## DOCUMENT SECTION
•••••
I just finished reading this novel yesterday, and I would name it the best nature-focused novel I have ever read, this from a reviewer who idealized Jane Goodall as a teenager and wanted to grow up to study animal behavior just like her, in nature’s most beautiful and wild places. The author, Delia Owens, shows such sensitivity and intelligence in describing the natural setting as well as her main character, Kya.
Kya was left to raise herself in the swamp country of South Carolina, to fill her days with survival skills as well as precise observations of the natural world around her. She loves her animal friends like the gulls. They are her only companions. We slowly see how Kya is uniquely qualified for this vocation as a natural loner who lives to be encapsulated in pure nature. As she grows and spends time with only a few other people, she learns to read and then she learns more and more about animal behavior.
One aspect of Kya’s life I found easy to relate to, was how she observed or read about animal behavior to inform her about human behavior. This comes through clearly as she describes the behavior of the lawyers during her trial. Ever since I saw the short nature documentary film Chimpanzee in 2012, released by Disneynature, I see most human behavior through that lens. Most human behavior can be understood by observing chimps in the wild, where they can truly be who they are. Males are naturally more aggressive, females protective of their young. Try watching a football game sometime through this lens and you will see that we are not so different as we think!
•••••
## DATA EXTRACT
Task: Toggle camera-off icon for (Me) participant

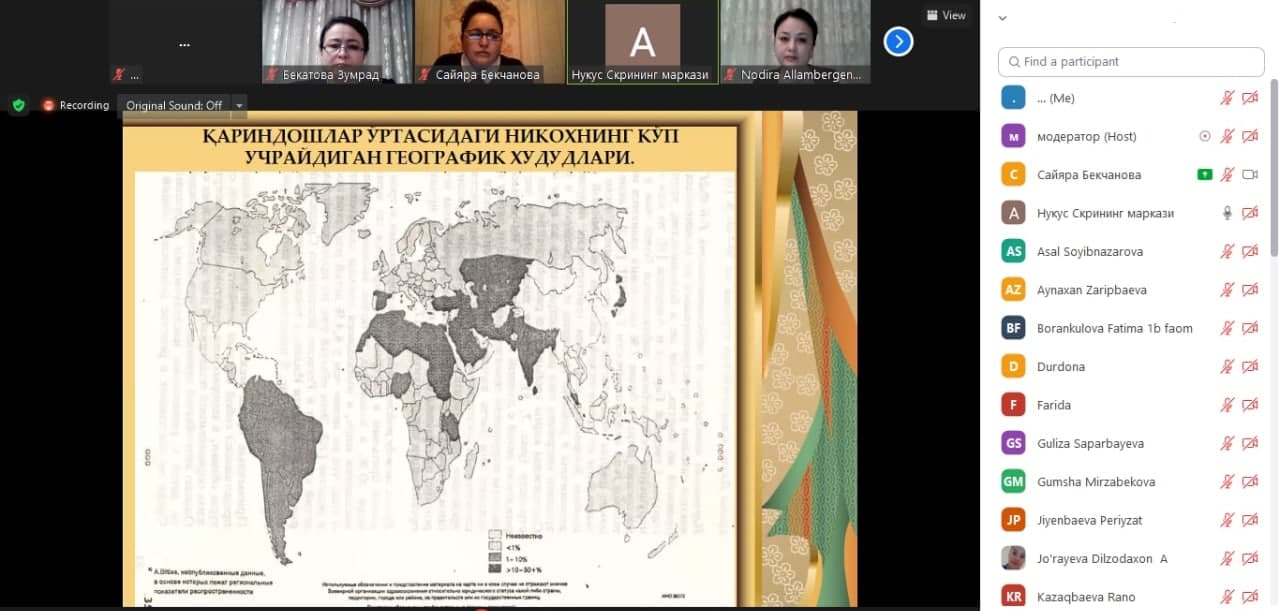Action: coord(1250,98)
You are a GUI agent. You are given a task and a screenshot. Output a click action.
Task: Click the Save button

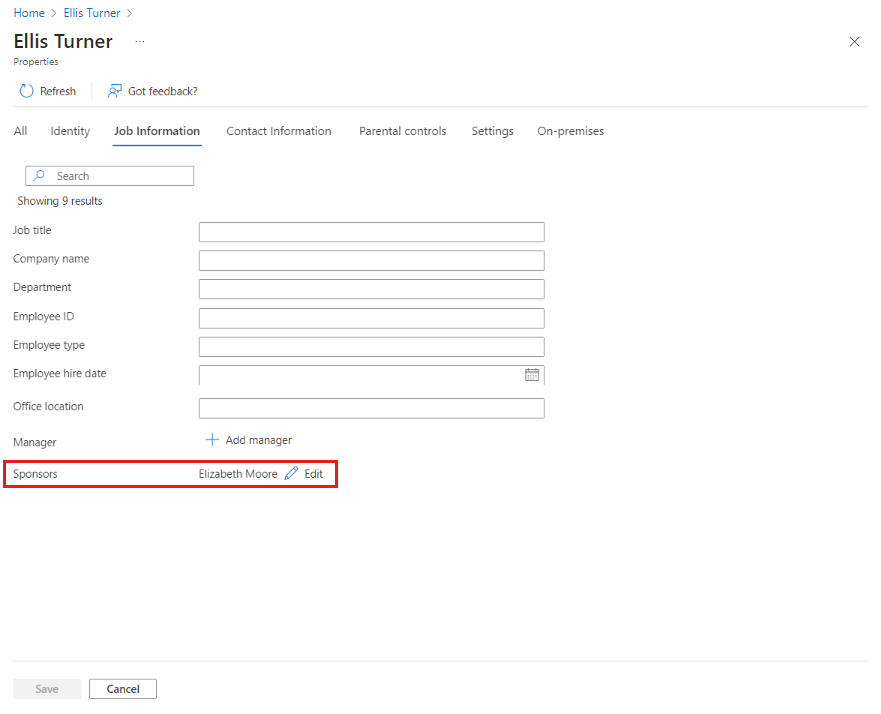(x=46, y=688)
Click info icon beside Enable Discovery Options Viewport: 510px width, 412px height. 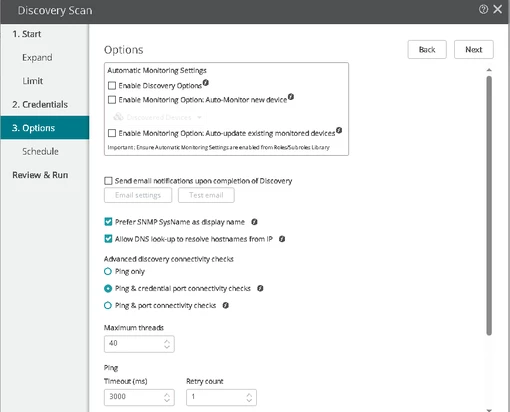point(206,82)
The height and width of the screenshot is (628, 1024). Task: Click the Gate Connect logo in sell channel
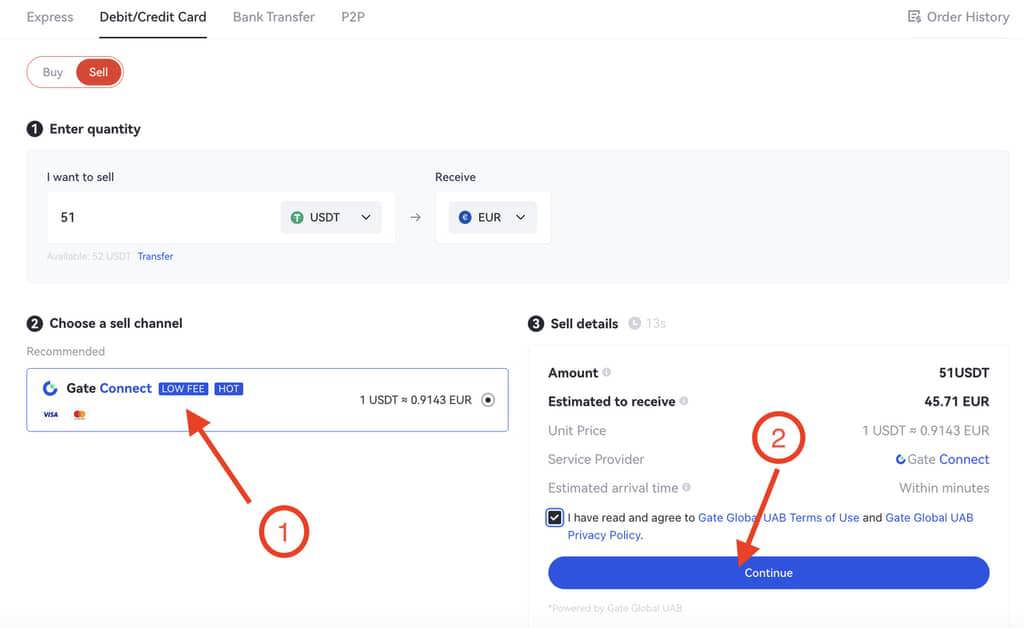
•••••
## REQUESTS
A - List every person or character the book review names.
B - Write out the passage of the book review starting with "Kya was left" and going on through "about animal behavior.", copying it word for word.

## EXPECTED RESULTS
A - Jane Goodall, Delia Owens, Kya

B -
Kya was left to raise herself in the swamp country of South Carolina, to fill her days with survival skills as well as precise observations of the natural world around her. She loves her animal friends like the gulls. They are her only companions. We slowly see how Kya is uniquely qualified for this vocation as a natural loner who lives to be encapsulated in pure nature. As she grows and spends time with only a few other people, she learns to read and then she learns more and more about animal behavior.